>> START SOURCE EXTRACT

From the viewpoint of the optoelectronic device designment, the efficiency of the devices based on direct band gap semiconductors are better than those based on indirect band gap ones. Therefore, transforming indirect band gap few-layer MXs to direct band gap type is a challenge for scientific community. Very recently, band gap manipulation and indirect-direct band gap transition are found in monolayer InSe by uniaxial strain [49]. Also, direct band gap semiconductors have been obtained by stacking 2D n-InSe and p-GeSe(SnS). And the band gap values and band offset of these van der Waals heterojunctions can be tuned by the interlayer coupling and external electric field [50]. In addition, the possible stacking configurations of bilayer InSe and the influence of the perpendicular electric field on their electronic structures are studied. Indirect band gap bilayer InSe can be transformed to the metallic type by varying the electric field strength [51]. Similarly, in other buckled 2D materials like silicene [52], germanene [53], transition metal dichalcogenides [54, 55], and black phosphorus [56], a perpendicular electric field is also proposed to tune their band gap and electronic characteristics. In light of these previous studies, a natural question may be inquired what are the electric field effects on the electronic structures of the monolayer InSe.

In this letter, the effects of a perpendicular electric field on the electronic structures of the monolayer InSe are investigated by using the tight-binding model Hamiltonian. Indirect-direct-indirect band gap transition can be achieved in the considered system with increasing electric field strength. At the same time, band gap of the monolayer InSe is decreased gradually, eventually rendering it metallic. The underlying physics mechanisms of these effects are unraveled by analyzing the orbital decomposition for the energy band and the electric field-modulated energy position shift of the band edges. Our studies may benefit to fundamentally understand the electronic properties of few-layer InSe as well as provide theoretical bases for 2D optoelectronic devices.

>> END SOURCE EXTRACT
>> START DATA LINES

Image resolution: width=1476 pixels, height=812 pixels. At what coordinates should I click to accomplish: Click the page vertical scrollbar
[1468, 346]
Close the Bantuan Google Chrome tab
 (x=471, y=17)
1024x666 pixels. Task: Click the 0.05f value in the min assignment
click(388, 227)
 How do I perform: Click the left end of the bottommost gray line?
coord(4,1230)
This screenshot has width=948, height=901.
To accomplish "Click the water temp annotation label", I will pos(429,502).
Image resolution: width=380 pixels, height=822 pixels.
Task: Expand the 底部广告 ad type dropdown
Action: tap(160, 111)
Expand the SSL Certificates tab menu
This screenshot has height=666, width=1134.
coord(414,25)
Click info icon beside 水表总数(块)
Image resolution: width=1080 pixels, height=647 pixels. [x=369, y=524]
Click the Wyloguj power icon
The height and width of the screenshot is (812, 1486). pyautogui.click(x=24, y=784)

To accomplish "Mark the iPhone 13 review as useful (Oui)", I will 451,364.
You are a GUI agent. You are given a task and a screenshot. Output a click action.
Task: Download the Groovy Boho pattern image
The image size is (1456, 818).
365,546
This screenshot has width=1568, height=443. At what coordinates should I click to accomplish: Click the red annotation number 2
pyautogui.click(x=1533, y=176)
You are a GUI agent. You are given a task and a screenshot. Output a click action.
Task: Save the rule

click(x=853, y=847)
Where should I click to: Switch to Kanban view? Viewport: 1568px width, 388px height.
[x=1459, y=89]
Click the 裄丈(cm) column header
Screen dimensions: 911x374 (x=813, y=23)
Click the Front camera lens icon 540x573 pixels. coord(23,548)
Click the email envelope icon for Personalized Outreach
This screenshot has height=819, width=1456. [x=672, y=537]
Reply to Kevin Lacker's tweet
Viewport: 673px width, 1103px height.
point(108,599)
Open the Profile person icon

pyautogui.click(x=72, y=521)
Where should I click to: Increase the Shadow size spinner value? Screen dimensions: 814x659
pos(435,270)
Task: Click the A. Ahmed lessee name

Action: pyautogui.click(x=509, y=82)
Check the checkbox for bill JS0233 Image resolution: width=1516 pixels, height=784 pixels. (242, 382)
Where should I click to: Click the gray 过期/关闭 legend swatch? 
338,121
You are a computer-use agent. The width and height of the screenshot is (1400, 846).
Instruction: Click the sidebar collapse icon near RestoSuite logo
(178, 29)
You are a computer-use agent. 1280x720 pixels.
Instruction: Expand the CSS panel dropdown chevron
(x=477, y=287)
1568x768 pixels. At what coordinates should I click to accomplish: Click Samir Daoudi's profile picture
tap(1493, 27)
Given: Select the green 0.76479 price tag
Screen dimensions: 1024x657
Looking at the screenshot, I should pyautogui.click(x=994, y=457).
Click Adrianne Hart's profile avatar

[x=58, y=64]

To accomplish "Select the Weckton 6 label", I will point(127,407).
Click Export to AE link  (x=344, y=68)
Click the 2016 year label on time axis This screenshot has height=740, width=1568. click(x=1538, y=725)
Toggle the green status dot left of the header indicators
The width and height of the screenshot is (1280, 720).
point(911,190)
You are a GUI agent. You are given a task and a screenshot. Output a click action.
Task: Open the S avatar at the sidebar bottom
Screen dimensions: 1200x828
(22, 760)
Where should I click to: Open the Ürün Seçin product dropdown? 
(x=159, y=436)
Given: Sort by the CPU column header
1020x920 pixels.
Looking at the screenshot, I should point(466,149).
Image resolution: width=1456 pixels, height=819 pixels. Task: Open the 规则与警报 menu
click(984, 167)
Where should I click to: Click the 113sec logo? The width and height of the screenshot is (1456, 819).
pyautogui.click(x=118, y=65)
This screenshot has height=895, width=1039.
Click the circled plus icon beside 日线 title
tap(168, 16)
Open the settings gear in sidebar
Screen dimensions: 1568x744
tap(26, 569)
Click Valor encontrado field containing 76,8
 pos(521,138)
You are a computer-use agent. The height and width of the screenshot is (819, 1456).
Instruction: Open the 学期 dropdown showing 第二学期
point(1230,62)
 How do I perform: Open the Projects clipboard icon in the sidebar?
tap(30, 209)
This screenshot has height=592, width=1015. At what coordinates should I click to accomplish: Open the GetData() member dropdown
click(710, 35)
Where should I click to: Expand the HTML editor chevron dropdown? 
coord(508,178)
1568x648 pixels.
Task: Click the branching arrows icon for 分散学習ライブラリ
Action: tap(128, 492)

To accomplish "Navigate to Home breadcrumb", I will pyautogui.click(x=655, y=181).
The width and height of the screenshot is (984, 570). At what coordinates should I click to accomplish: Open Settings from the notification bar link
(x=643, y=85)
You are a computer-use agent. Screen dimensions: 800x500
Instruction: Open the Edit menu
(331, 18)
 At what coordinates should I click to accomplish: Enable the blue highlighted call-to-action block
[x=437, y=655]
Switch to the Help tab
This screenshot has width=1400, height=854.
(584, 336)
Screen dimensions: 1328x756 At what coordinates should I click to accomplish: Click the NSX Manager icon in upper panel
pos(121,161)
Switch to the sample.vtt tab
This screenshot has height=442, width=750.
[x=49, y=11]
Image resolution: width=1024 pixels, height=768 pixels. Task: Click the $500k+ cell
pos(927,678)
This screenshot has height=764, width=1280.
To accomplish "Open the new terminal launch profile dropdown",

>> END DATA LINES

#### SHORT EXERCISE
Do these statements agree with the passage on monolayer InSe? Answer yes or no for each, quoting the words of the passage that decide it.
1. Uniaxial strain has been found to produce an indirect-direct band gap transition in monolayer InSe.
2. The letter studies the electric field effects using density functional theory.
3. As the electric field strength increases, the band gap of monolayer InSe widens.
You can leave the records aside, since none of this work depends on them.

#### CORRECT OUTPUT
1. Yes: "band gap manipulation and indirect-direct band gap transition are found in monolayer InSe by uniaxial strain"
2. No: "investigated by using the tight-binding model Hamiltonian"
3. No: "band gap of the monolayer InSe is decreased gradually, eventually rendering it metallic"